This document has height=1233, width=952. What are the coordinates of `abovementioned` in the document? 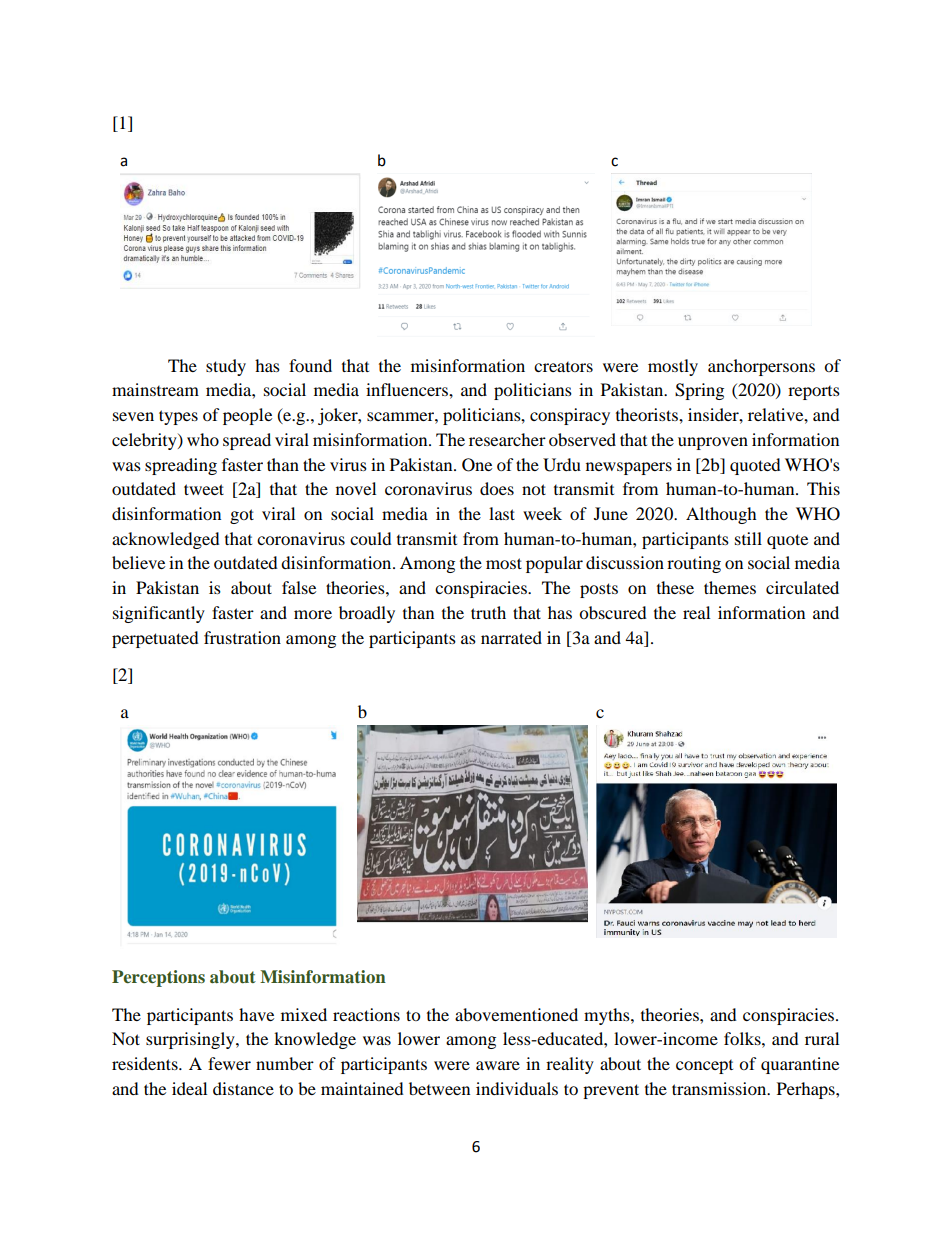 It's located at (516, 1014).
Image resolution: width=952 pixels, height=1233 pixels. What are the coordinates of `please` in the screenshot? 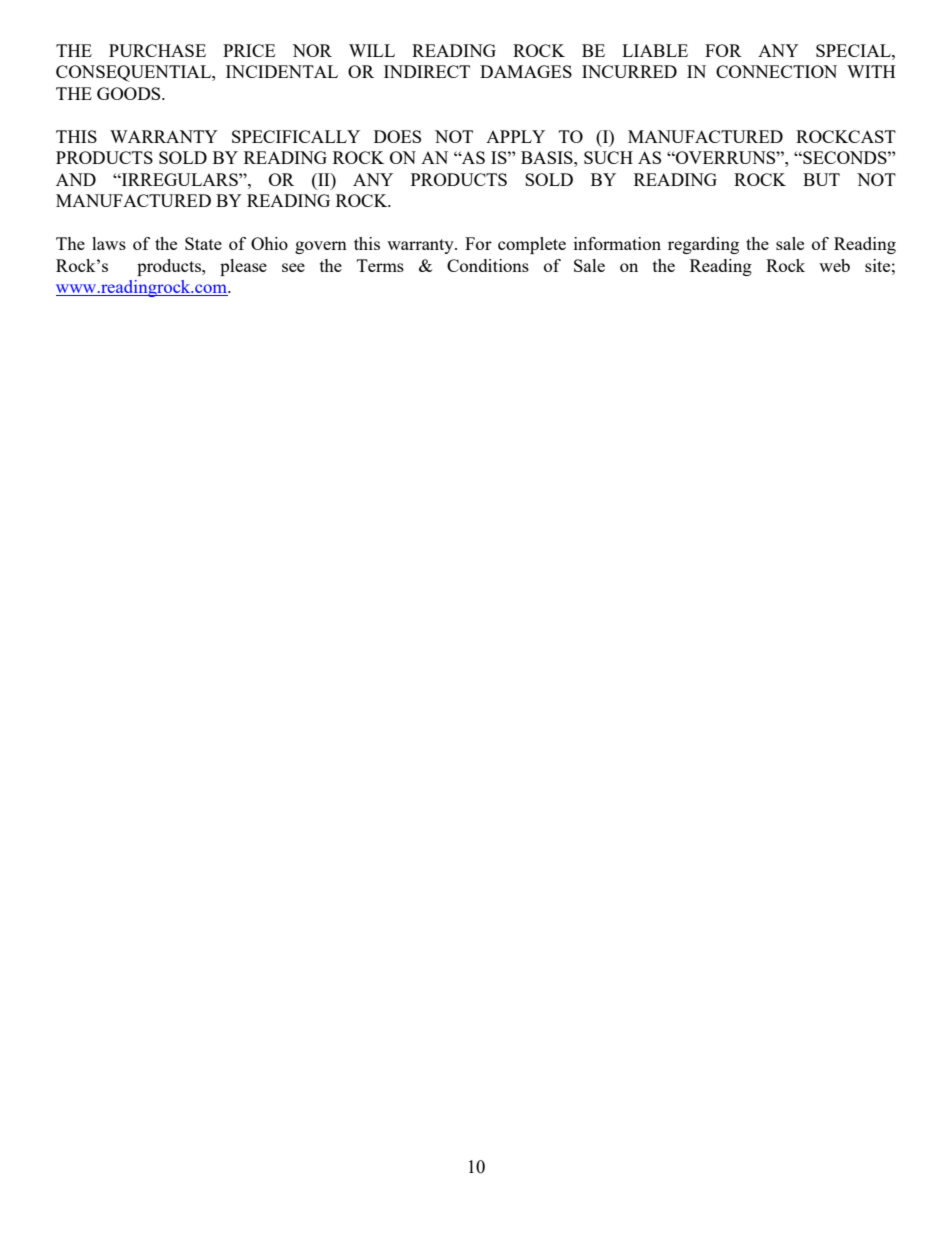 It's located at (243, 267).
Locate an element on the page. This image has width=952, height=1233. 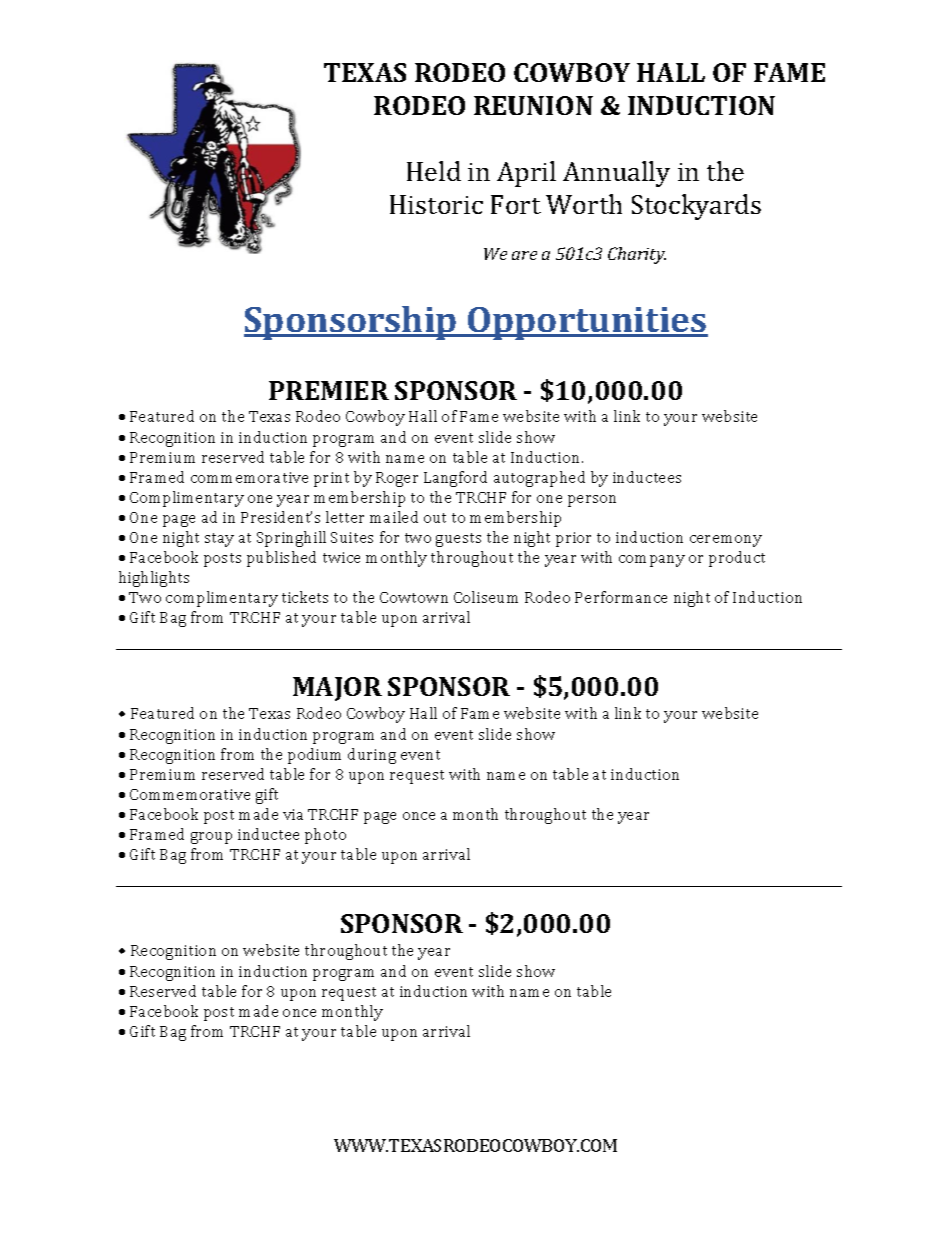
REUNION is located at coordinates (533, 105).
------------
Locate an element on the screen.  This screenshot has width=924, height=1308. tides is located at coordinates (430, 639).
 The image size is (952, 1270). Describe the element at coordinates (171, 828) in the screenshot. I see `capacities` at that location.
------------
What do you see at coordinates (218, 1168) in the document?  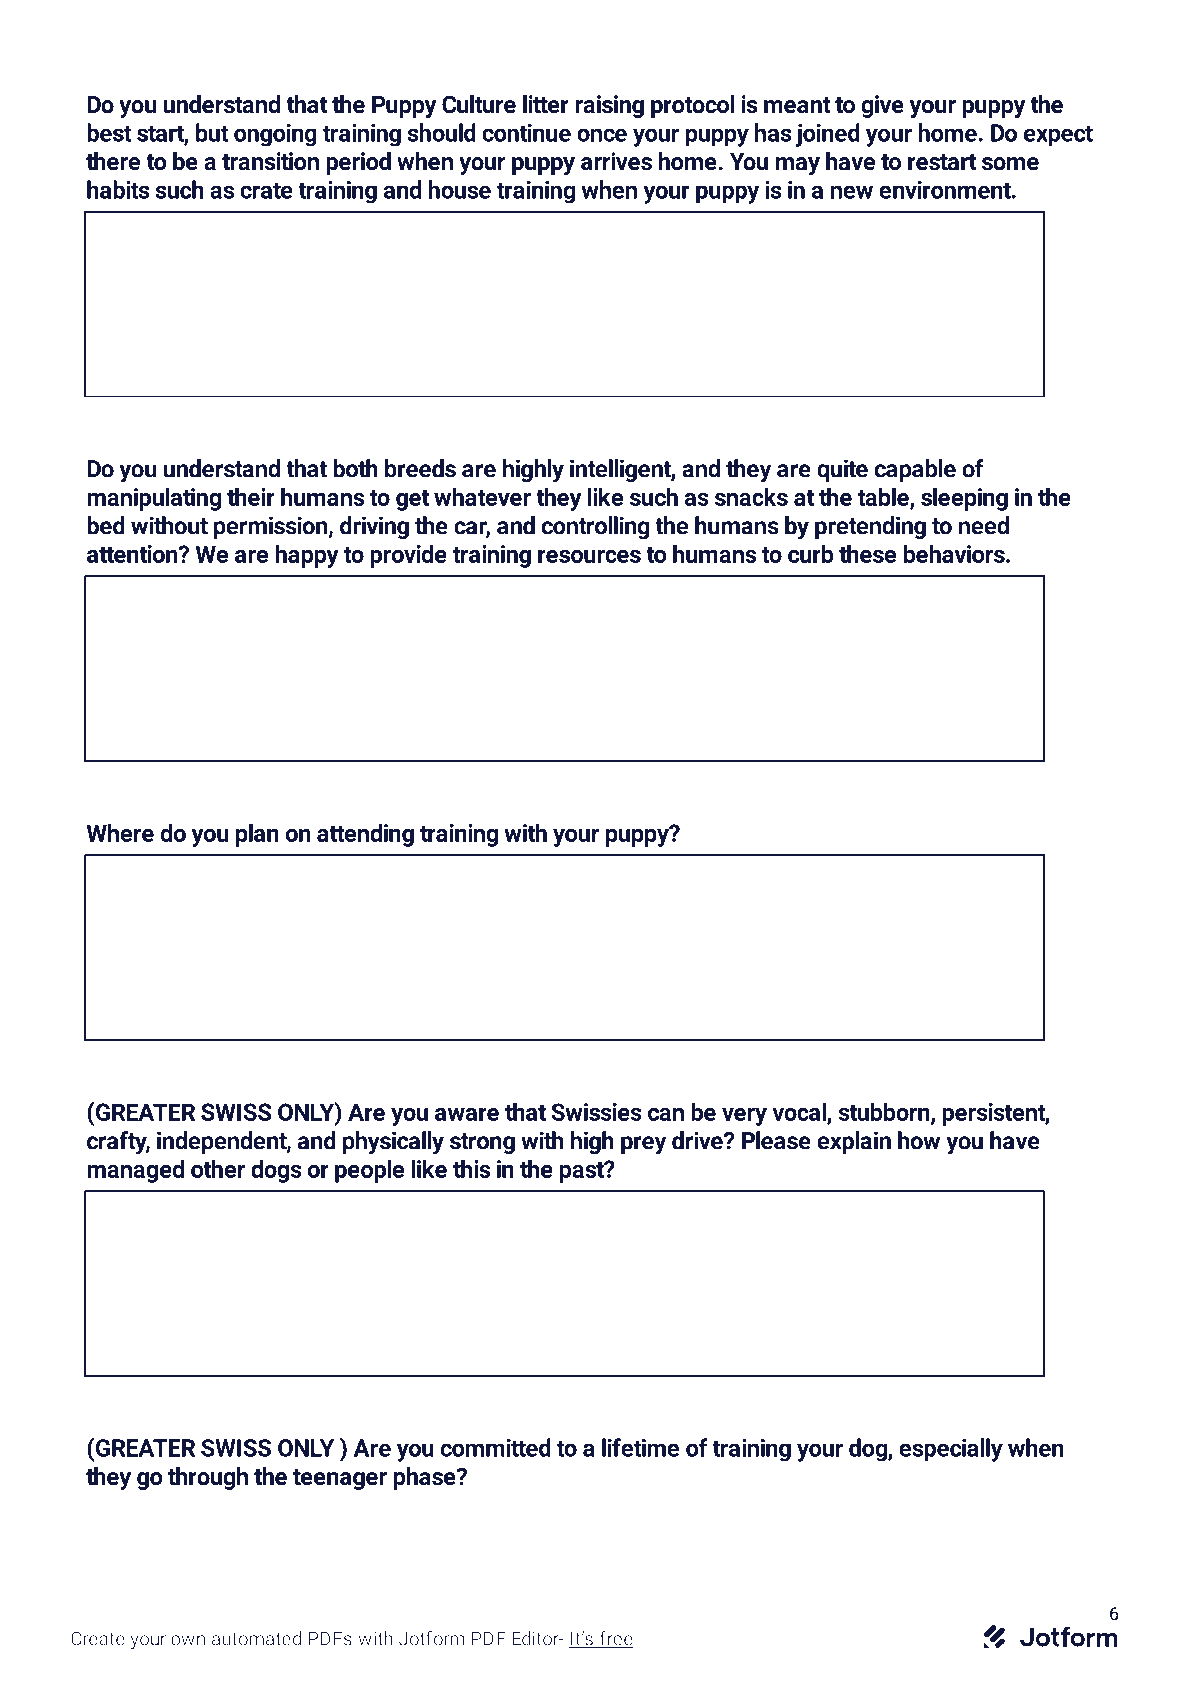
------------
#### STATED PROBLEM
Reproduce the listing starting at the line that contains "Locate an element on the page." and ending at the line that contains "REUNION is located at coordinates (533, 105).", and give only those lines. Omit the pictures from your answer.

#### EXERCISE SOLUTION
Locate an element on the page. This image has width=952, height=1233. 
REUNION is located at coordinates (533, 105).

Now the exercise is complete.